U.S. engineers come up with a way to increase the profitability of mining bitcoins by 30%
Dr. Rakesh Kumar from the University of Illinois at Urbana-Champaign in his work “ Bitcoin mining with approximation ” described a mechanism by which you can increase the profit from mining bitcoins by 30% - in terms of unit of processor power spent. The method is based on the use of approximate calculations - if a small number of errors are allowed to appear, the resulting calculation efficiency increases.
Approximate calculations are often used in science to simplify mathematical calculations. Dr. Kumar calculated that using iron, which counts with a certain, but not 100% accuracy, it is possible to increase mining efficiency by 30%.
When mining bitcoins, it is necessary to calculate hashes from certain initial values. It is necessary to obtain a hash of a certain type, and since it is impossible to predict the type of hash before its calculation, it is necessary to carry out calculations, and thereby prove that the processor time has been spent.
Due to the constant planned increase in the complexity of bitcoin calculations, miners gradually switched from CPU to GPU, FPGA or ASIC. An increase in complexity requires an increase in processor power consumption. Kumar and his students thought - is it possible to understand mining technology and reduce energy consumption, increasing profits?
As a result, they turned to the idea of approximate calculations. According to Kumar, quite a few applications running on a computer - for example, visualization, -
can work with calculations that are not 100% accurate. Such programs are error-resistant and can work easily even on inaccurate hardware. Researchers have found that mining bitcoins has the same properties and “forgives” some inaccuracies.
The researchers found that the processor, which is required to guarantee 100% accuracy of operations, in some cases consumes 2 times more energy than the processor, which must produce 99% accuracy.
Bitcoin mining can be performed in several parallel processes, and the iron used for this consists of independent modules. If one of the modules makes a mistake, it does not affect the work of others.
As Kumar explains, mining errors can be of two types - the right decision, which was mistakenly considered incorrect (false-negative), and the wrong, mistaken mistake for the correct (false-positive). Since the probability of finding the right solution is very small, false-positive can be neglected - they will be few. And they can still be sent to the network anyway - all the same, other miners will check it and filter them out when updating the block chain. And a false negative decision is a missed opportunity - the right decision that has not been implemented.

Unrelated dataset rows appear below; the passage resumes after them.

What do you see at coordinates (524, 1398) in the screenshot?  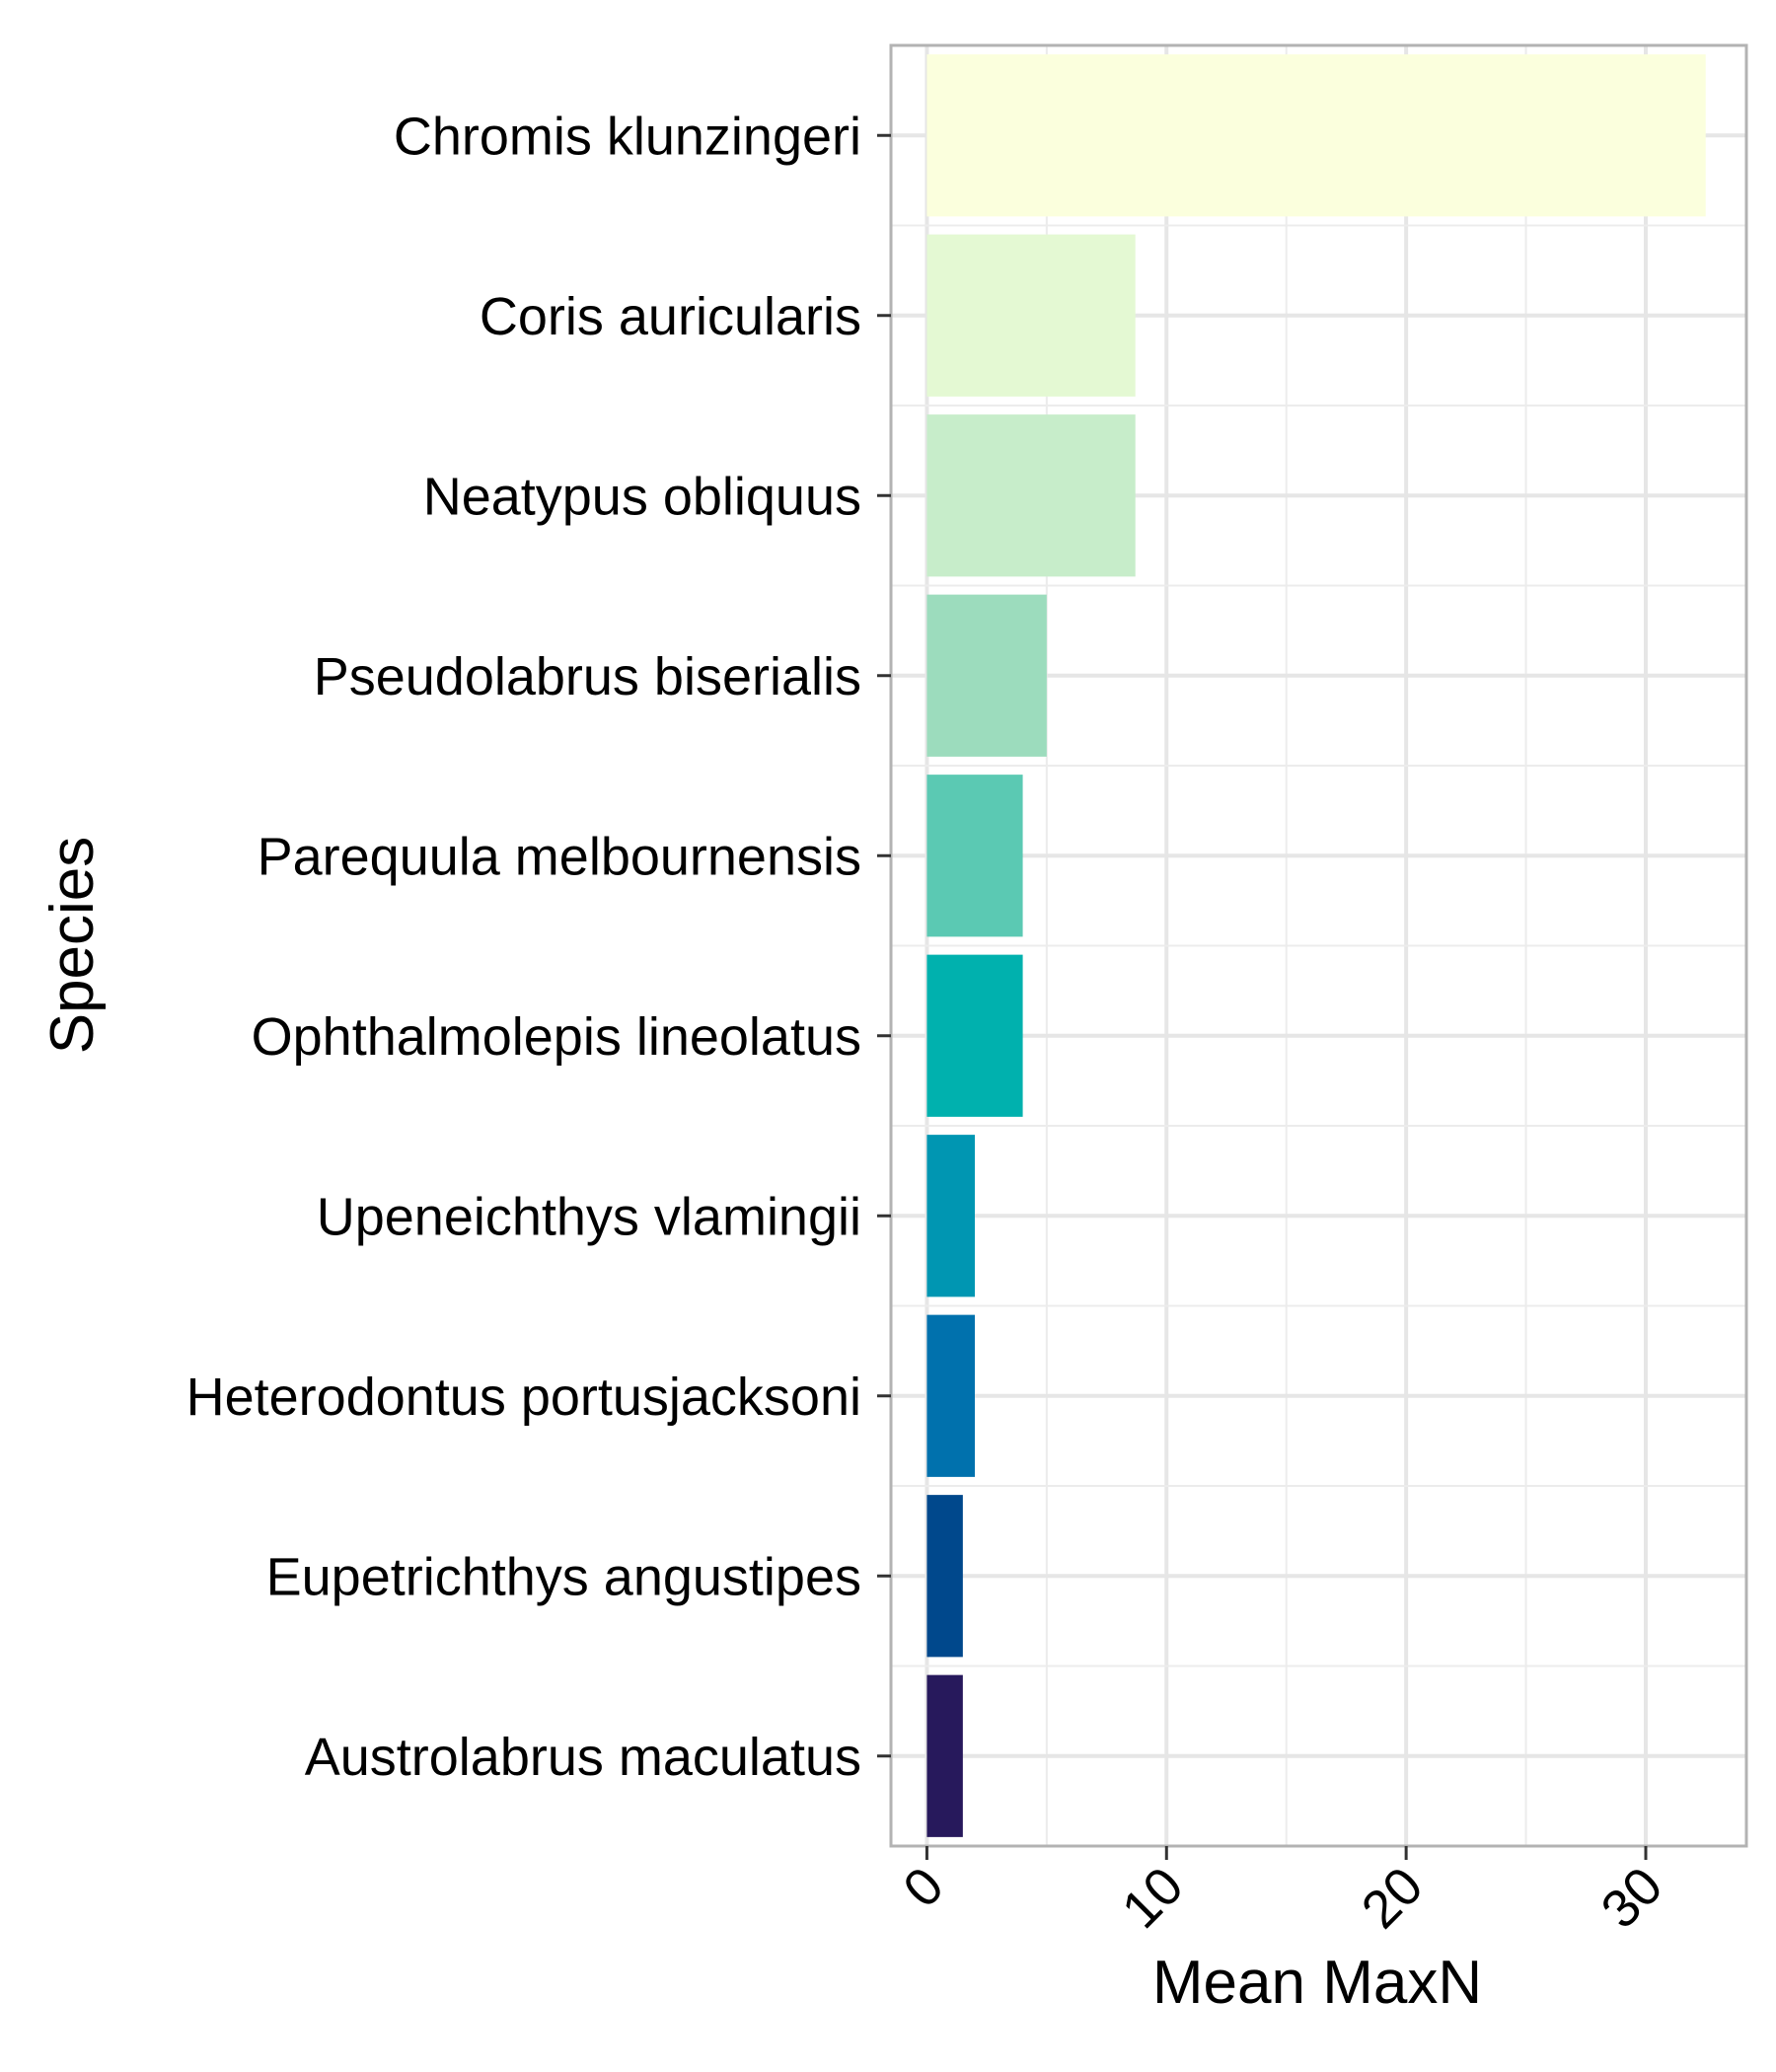 I see `y-tick-label: Heterodontus portusjacksoni` at bounding box center [524, 1398].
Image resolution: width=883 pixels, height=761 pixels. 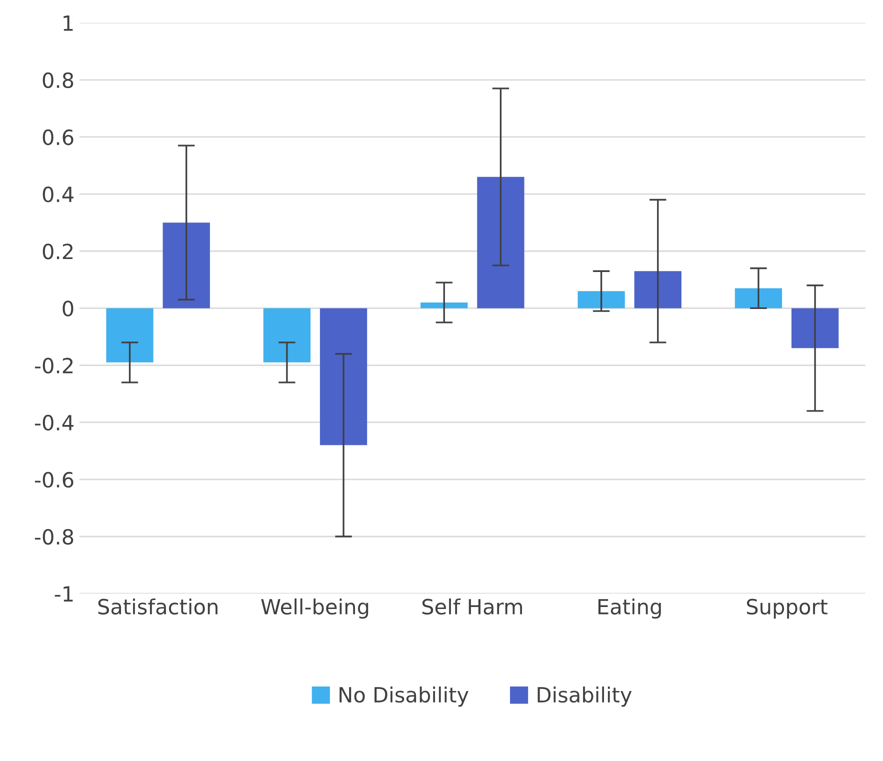 I want to click on y-tick-label: 1, so click(x=68, y=24).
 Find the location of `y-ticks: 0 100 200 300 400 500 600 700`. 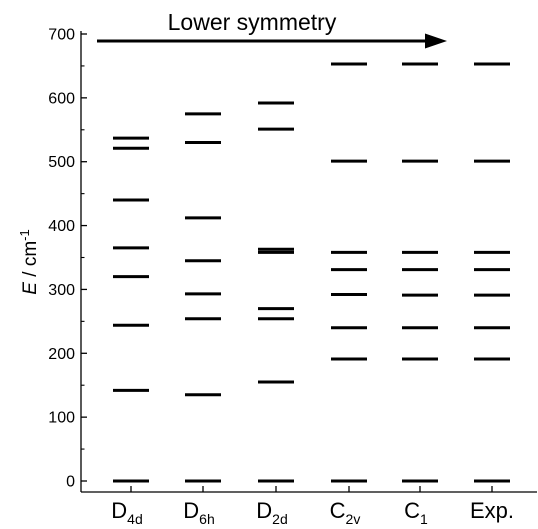

y-ticks: 0 100 200 300 400 500 600 700 is located at coordinates (68, 259).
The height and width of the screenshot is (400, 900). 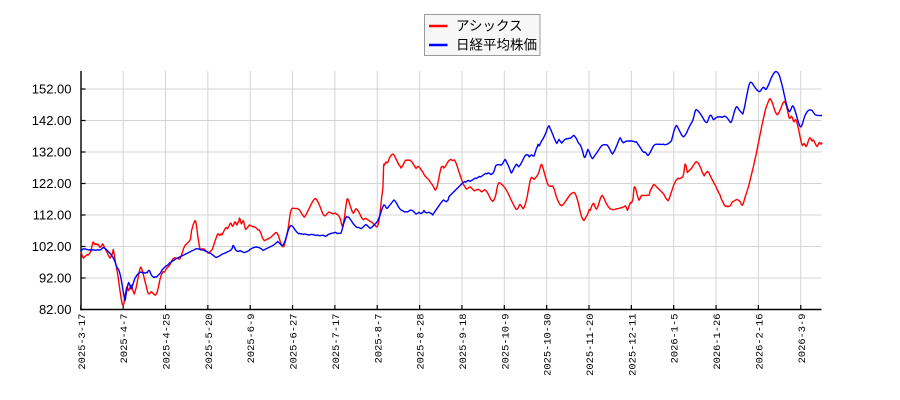 What do you see at coordinates (676, 339) in the screenshot?
I see `svg-text: 2026-1-5` at bounding box center [676, 339].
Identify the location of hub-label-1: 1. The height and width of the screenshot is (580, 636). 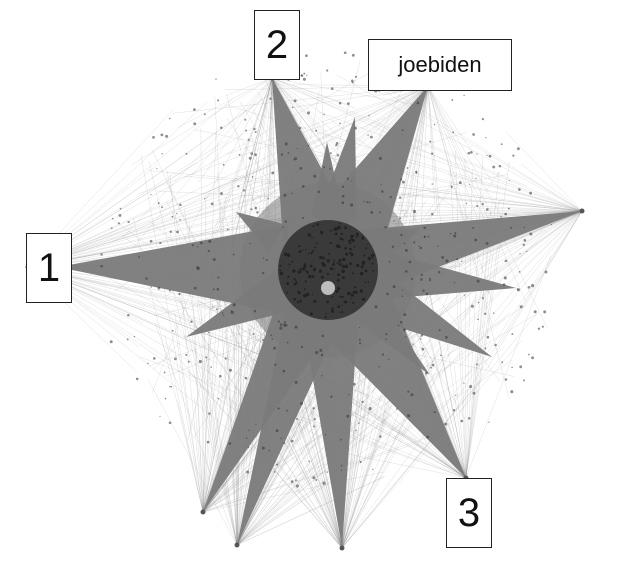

Dr. Kumar argues that using iron, which counts hashes approximately, will allow you to pack more modules in the same space than regular iron. As a result, the time to calculate the hash is halved - the miner can generate twice as many hashes per unit time. Due to periodic errors, real performance increases by about 30%.
Based on his work, Dr. Kumar will make a report in June 2016 at a conference on electronics and automation design.